Indigenous People
Chamberlain, South Dakota, U.S.
Dignity is a 50 feet high statue located in South Dakota in the US. It is a gift from Norm and Eunabel McKie of Rapid City to celebrate South Dakota's 125th anniversary of statehood. This sculpture was designed by Dale Lamphere to honor the cultures of the Lakota and Dakota people.
Whitehorse, Canada
This monument is located on the Whitehorse Waterfront, recognizing the Whitehorse residential school survivors. Nine wooden stools circulate the concrete, and each of them is different.
Toronto, Canada
There is a giant turtle sculpture in the center at the Nathan Phillips Square outside the Toronto City Hall. In recognition of residential school survivors, this memorial is one of the Indian Residential School Survivor Legacy projects.
151 Highway 76, Harpers Ferry, IA
Established in 1949, Effigy Mounds National Monument preserves many American Indian ceremonial mounds found in the shape of animal effigies along the high bluffs and lowlands of the Upper Mississippi River Valley.
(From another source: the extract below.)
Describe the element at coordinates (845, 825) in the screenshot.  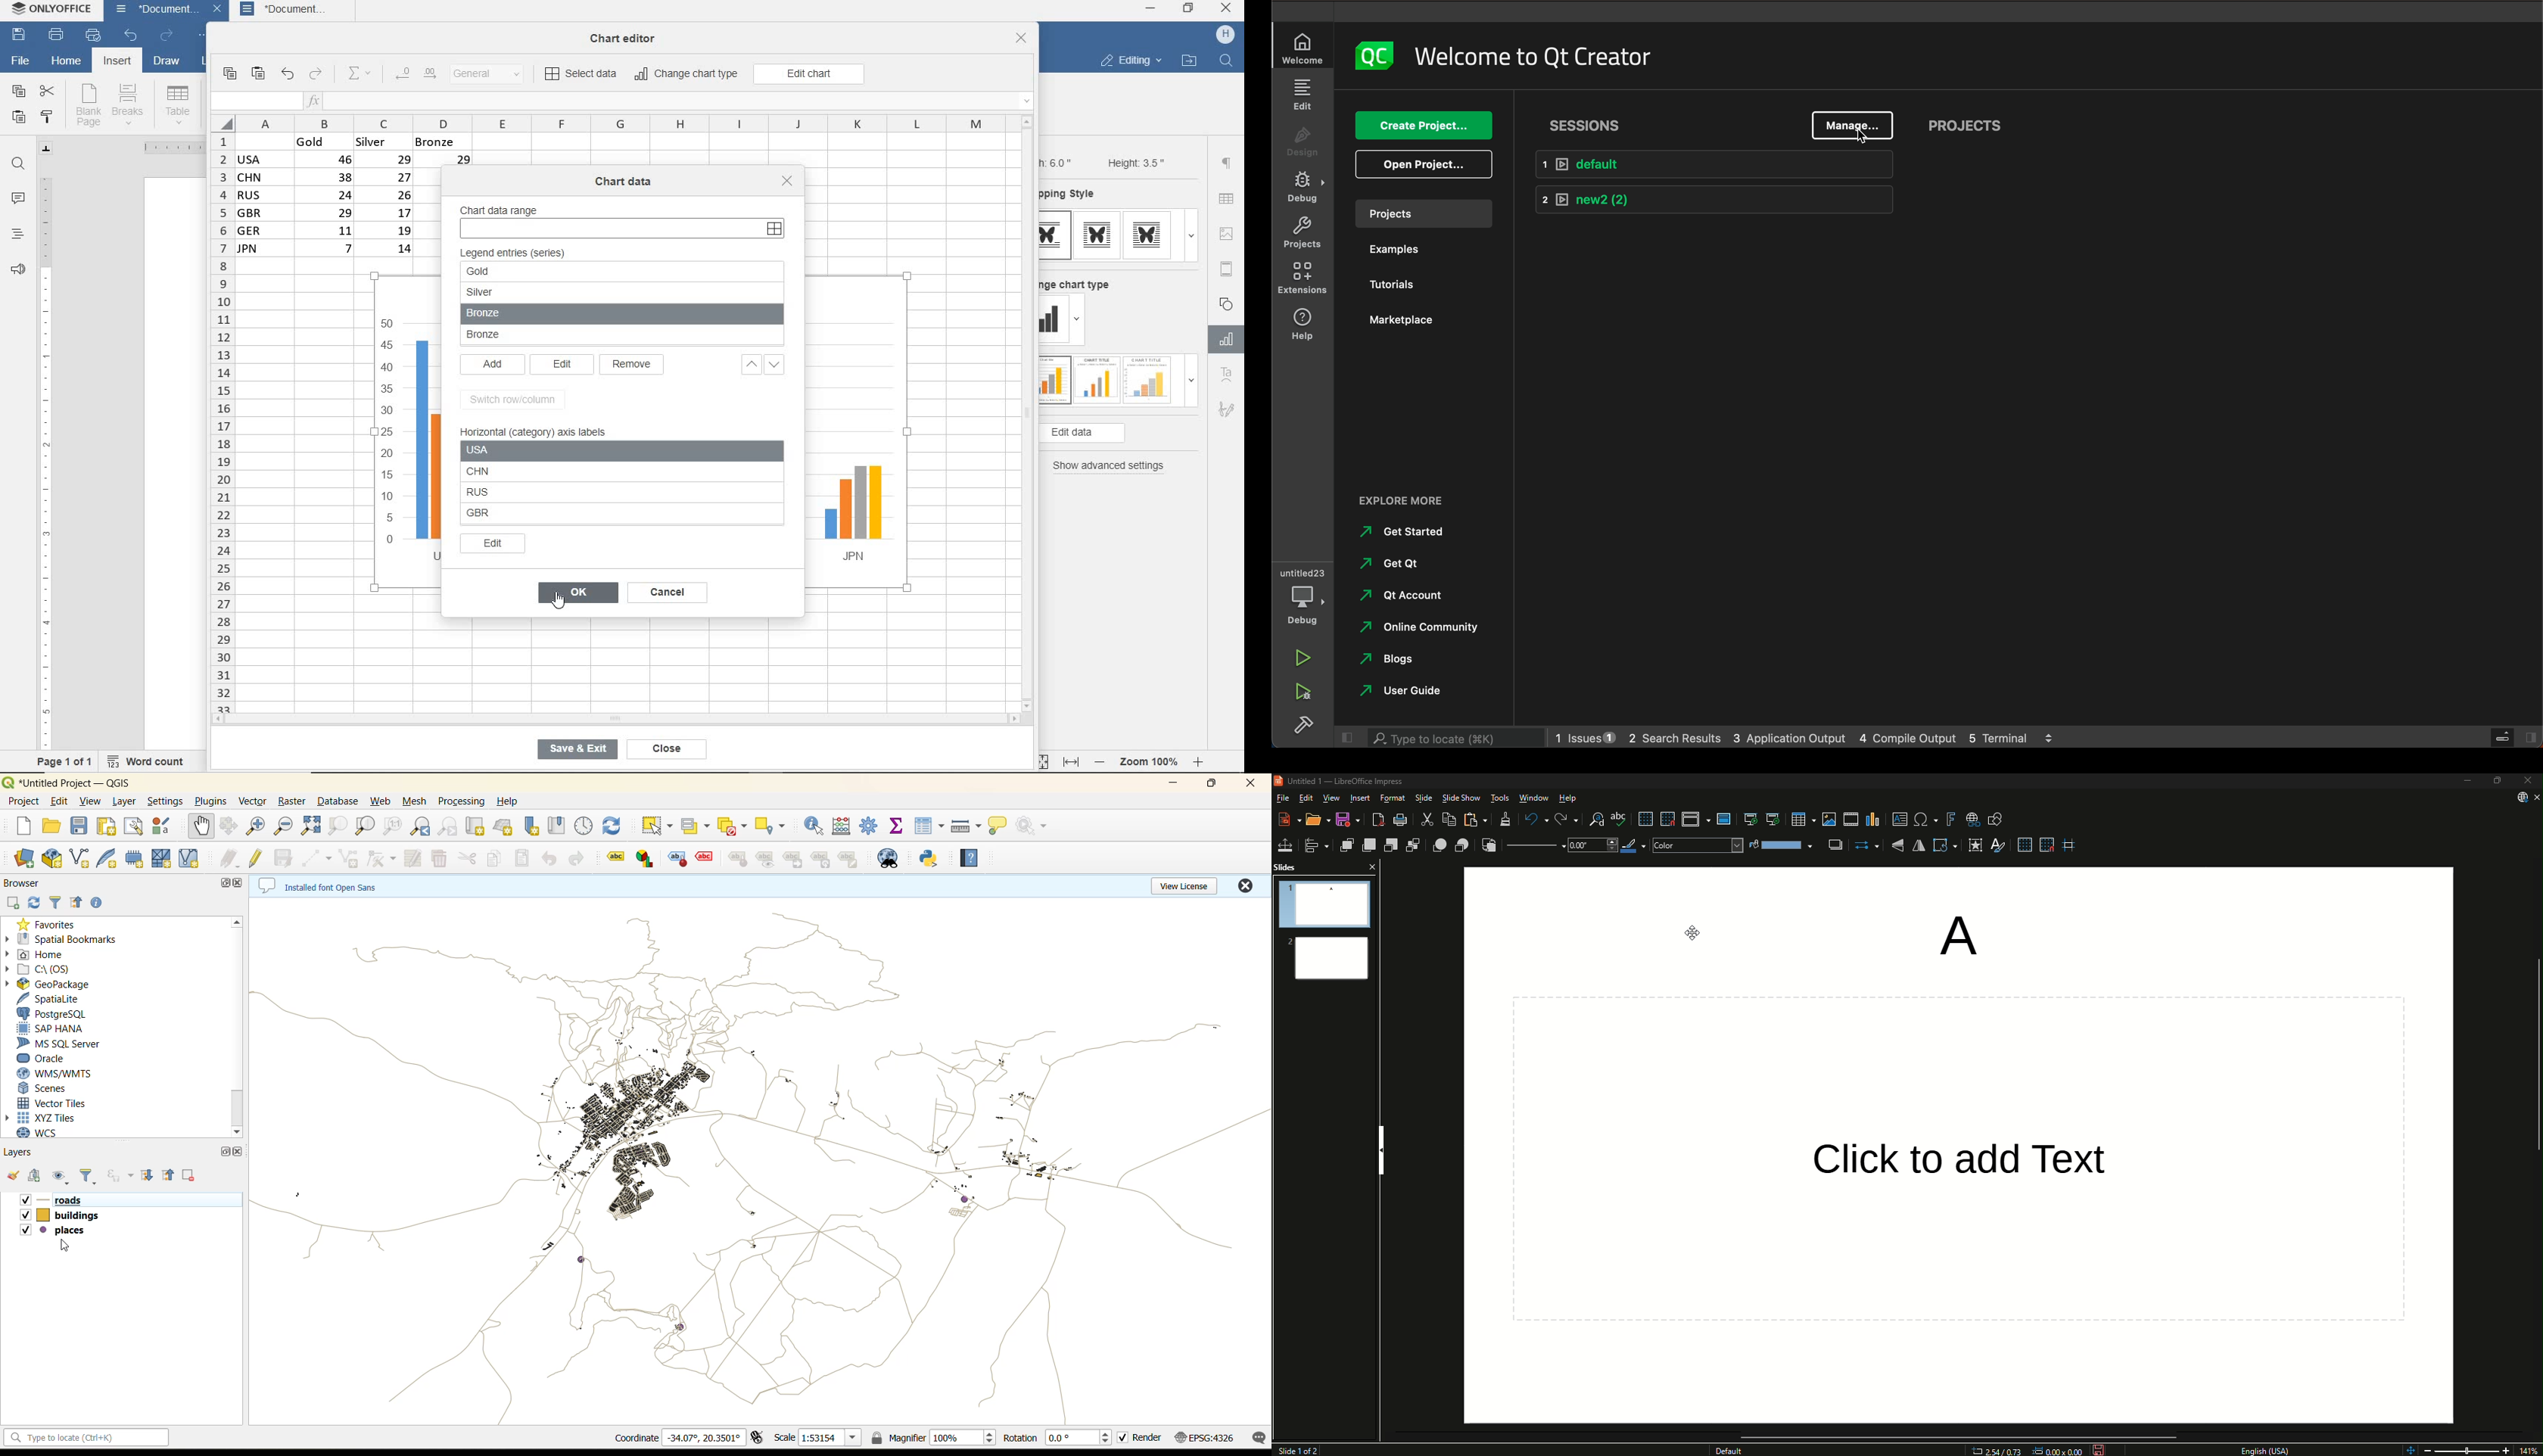
I see `open calculator` at that location.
The 2,526 acre Monument preserves more than 200 mounds, including 31 in the form of bear and bird effigies. The hunter-gatherer culture that built these mounds were known as the Woodland Indians. Archeologists and researchers hypothesize that some of the mounds were built for religious ceremonies, burial ceremonies, as clan symbols, or possibly as a way to connect people to their ancient ancestors and the spiritual world.
Bailic Park (Midleton, Co. Cork in Ireland)
The sculpture commemorates the generosity of the native North American Choctaw Indian Nation during the Great Hunger in Ireland of 1845 - 1851. Moved by news of starvation in 1847, a group of Choctaws in Oklahoma organized a relief fund from their own meager resources, raising $170 to forward on to the US famine relief organization. That would be tens of thousands of dollars in today's money. It was a show of solidarity with the Irish people, having suffered a similar fate themselves just 16 years before after they were forcibly removed from their ancestral lands.
Burnaby Mountain Park
A field of Ainu totem poles at Burnaby Mountain Park, Canada created by an Ainu sculpter from Japan
Hachiman Cemetery, Ishikari, Hokkaido, Japan
Cenotaph specifically memorializing the Sakhalin, Russia roots of the Ainu people in Japan. Located in the city of Ishikari Hachiman cemetary.
Anchorage, Alaska
The bronze Ahtna woman in the sculpture is modeled after Olga Nikolai Ezi, a well-respected elder in the Native village of Eklutna known as “Grandma Olga.” She and her husband, who was a Dena'ina chief, are credited with settling into Eklutna and establishing much of the tribal lineage.
National Gallery of Australia in Parkes, Australia
The Aboriginal Memorial is a work of contemporary Indigenous Australian art from the late 1980s and is located in the National Gallery of Australia. It comprises 200 traditional hollow log coffins or pole for each year of European settlement, representing the Aboriginal people who died defending their land and denied a proper burial. The poles were made by 43 artists from Ramingining and several surrounding communities in Central Arnhem Land Northern Territory, Australia.